Table 6 The colorfastness ratings of chemical and bio-mordanting silk fabric dyed with irradiated extract

Conclusion

The current era is the age of sustainability wherein the current worsening pandemic scenario that is getting worse is now in need of treatment with nature rather than chemical products. Natural products with exceptional biological properties, especially of an antioxidant antibacterial and antiviral in nature, are gaining widespread fame to be utilized in all walks of life. Among these products, Peepal (Ficus religiosa) is a great plant with advanced coloring potential for textiles. The addition of MW radiations as an extraction method for natural biological components (tannin) from Peepal for silk coloration and bio-molecules as bio-mordants for getting fast shades has made the method more eco-friendly as well as gorgeous for the global community.
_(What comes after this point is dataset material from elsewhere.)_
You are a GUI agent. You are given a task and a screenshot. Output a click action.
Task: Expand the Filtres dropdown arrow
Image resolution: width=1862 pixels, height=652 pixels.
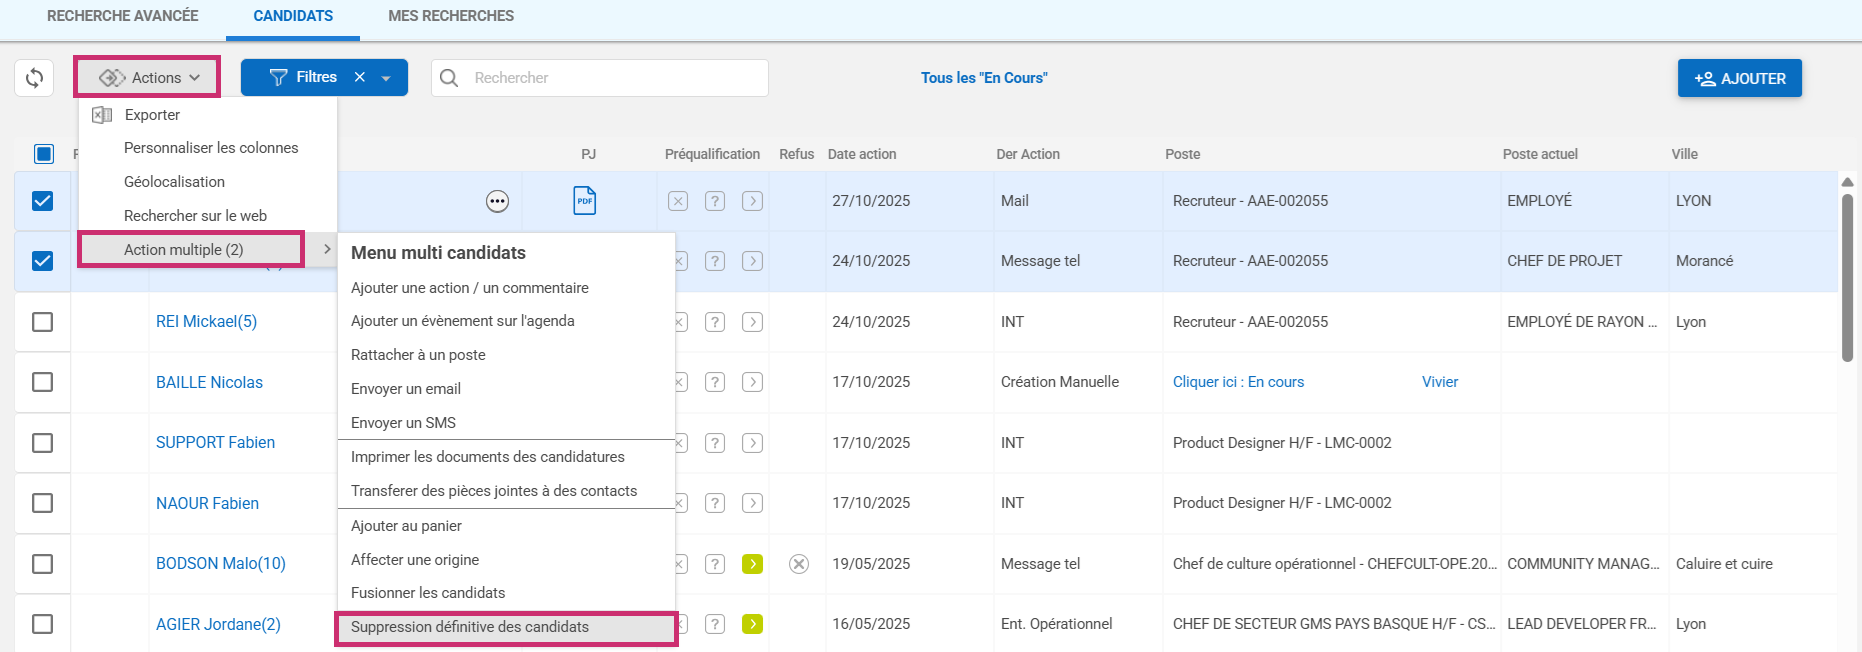click(x=386, y=78)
The researchers found that Peepal bark extract of 4 pH containing 3 g/100 ml of table salt after MW treatment up to 3 min at 55 °C for 55 min has given excellent shade strength when employed onto MW-treated chemical and bio-mordanted silk before and after dyeing. It is concluded that MW radiation not only has the potential to extract the colorants but also is helpful in exploring new dye yielding plant with high yield of colorants. Also the use of bio-mordants has made the process more sustainable, cleaner, and environmentally friendly.